The shifting policy landscape means entities considered safe just a few months ago now look more vulnerable in an uncertain market, while some sectors and localities could get an economic boost. The changes have bond-portfolio managers sifting through their asset allocations for signs of trouble.
“On a daily basis, we are really hanging on to every” post on President Trump’s TruthSocial account, said Dan Close, head of municipals at Nuveen. “We are looking at everything that comes out of the administration to see how tariffs, regulations, immigration, the muni exemption is going to impact the overall market.”
Close said that Nuveen isn’t making significant changes to its portfolio until there is more clarity about federal policies. For now, his team is analyzing individual issuers to understand “what our exposure is [and] what the potential impact to that exposure is and then just being prepared.”
The political turbulence is making investing less predictable than usual across asset classes. U.S. stock indexes and Treasury yields have moved sharply as markets struggle to figure out how announced measures will hit the economy. In the multifaceted landscape of municipal bonds, the policy whirlwind touches nearly everything.
“Broad and rapid federal policy changes since January 20 have far-reaching credit implications for US public finance, nearly all of them credit negative,” Moody’s said in a recent report.
Overall, munis are still considered a very low-risk investment, appealing mainly to institutional investors and wealthy individuals looking to hedge their portfolios from rising volatility. But maintaining that safety has become more difficult given the new political winds.

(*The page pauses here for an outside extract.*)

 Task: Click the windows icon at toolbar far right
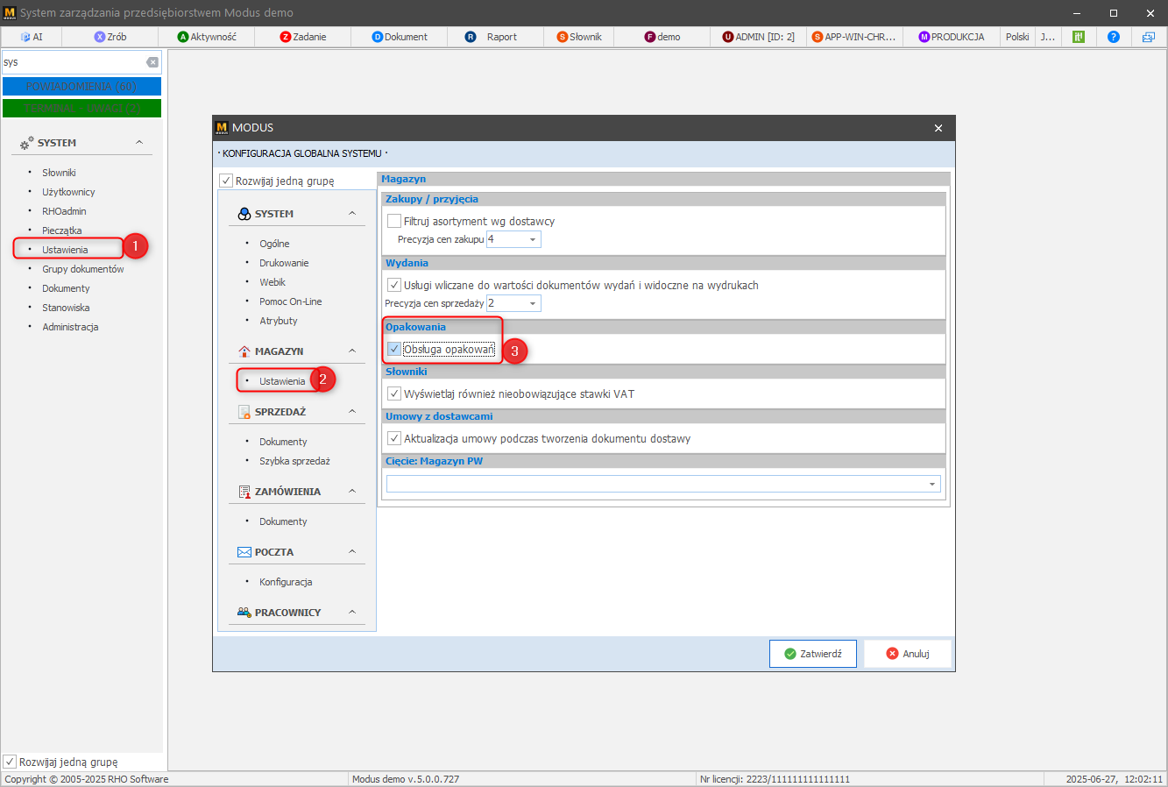pyautogui.click(x=1149, y=37)
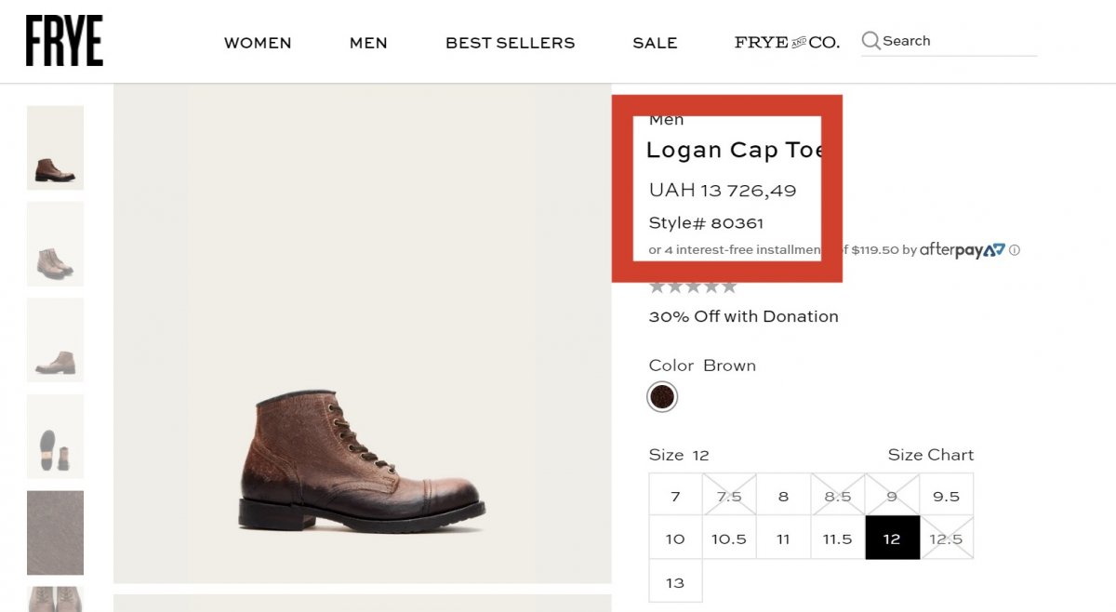
Task: Select the Brown color swatch
Action: (662, 397)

In a sign of how the perception of risk evolved after Trump’s election, the yield-to-maturity in an S&P municipal-bonds index was nearly 0.2 percentage points lower than the 10-year Treasury yield last September. That means the asset class was perceived as safer than federal government debt. The spread turned positive as the election approached, peaking at 0.6 in early January. It stood at 0.2 Thursday, above the 12-month average, according to FactSet and Tradeweb data.
There are also stress signs within certain sectors that have become political hotspots. One concern is potential cost reductions in Medicaid under discussion in Congress as a way to secure budget room for federal tax cuts.

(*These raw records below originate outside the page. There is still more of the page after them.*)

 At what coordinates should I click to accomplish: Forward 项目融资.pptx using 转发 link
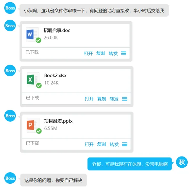tap(114, 144)
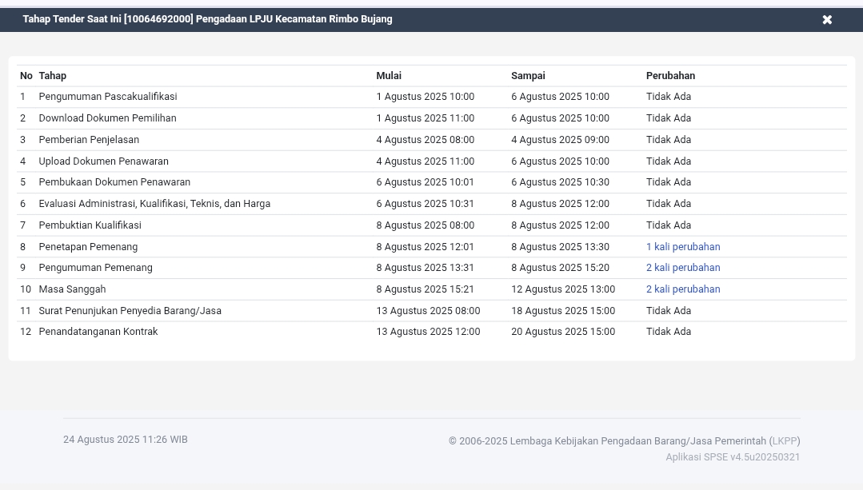863x490 pixels.
Task: Select the 'Sampai' column header
Action: [528, 75]
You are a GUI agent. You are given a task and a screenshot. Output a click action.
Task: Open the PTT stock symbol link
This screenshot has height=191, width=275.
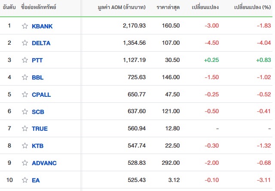(x=37, y=60)
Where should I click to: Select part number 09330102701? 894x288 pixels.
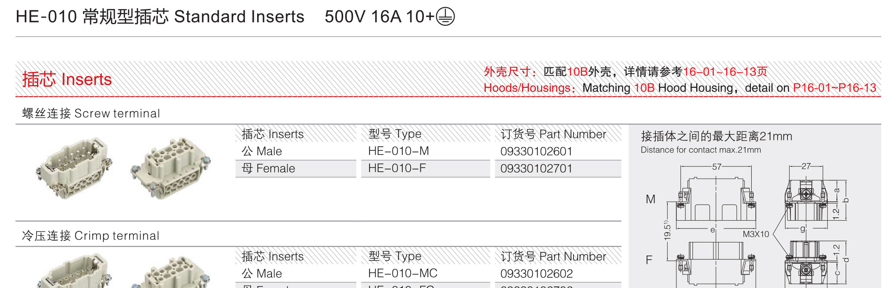tap(536, 168)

“Hospitals heavily reliant on Medicaid are at higher risk,” said Kevin Holloran, a director at Fitch Ratings. Potential federal budget cuts “could exacerbate these challenges, particularly in states with limited ability to offset reduced federal support.”
Total return for the S&P Municipal Bond Index was 0.25% this year as of March 13, while the hospital-specific gauge was a negative 0.08%, according to Nuveen.

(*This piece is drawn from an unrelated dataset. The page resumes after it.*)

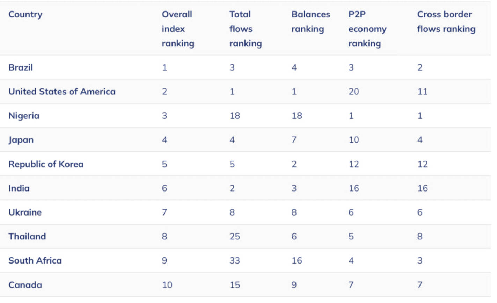
Task: Select the India row label
Action: click(x=19, y=188)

Munis are particularly attractive to investors in the highest federal income tax brackets, because of their tax exemptions. Lawmakers are threatening to eliminate, or at least reduce, the incentives, in an added headwind for the overall municipal-bond market.
But even if the tax exemptions survive, a variety of other Trump policies are expected to hit munis.
Bonds issued by colleges are under investors’ microscope as the government threatens to pull funding for some institutions.
Big high-education names have enough revenue to keep honoring debt even without federal grants, Christopher Lanouette, managing director for CIBC Private Wealth, said. But the potential clash with Washington puts the whole sector under risk.
Lanouette said he is avoiding higher education as “you are seeing the Trump administration targeting certain colleges and universities.”
The Bloomberg US Municipal Index was up 0.06% this year as of March 13, while its education sector returned negative 0.08% over the same period, according to Nuveen.
“We are looking at things that look riskier now than when we bought them,” Jason Appleson, head of municipal bonds at PGIM Fixed Income, said. “You have to go sector by sector and look for areas of uncertainty.”
On the bright side, deregulation could alleviate near-term costs for utilities, Nuveen’s Close said.
To be sure, some portfolio managers don’t see the effects of Trump policies on munis as something particularly challenging. Paul Malloy, head of municipals at Vanguard, compared the elevated level of uncertainty with previous experiences such as the Covid pandemic.
“This is what we are here for; we are designed for this,” he said about dealing with uncertainty. “This is what our investors expect of us.”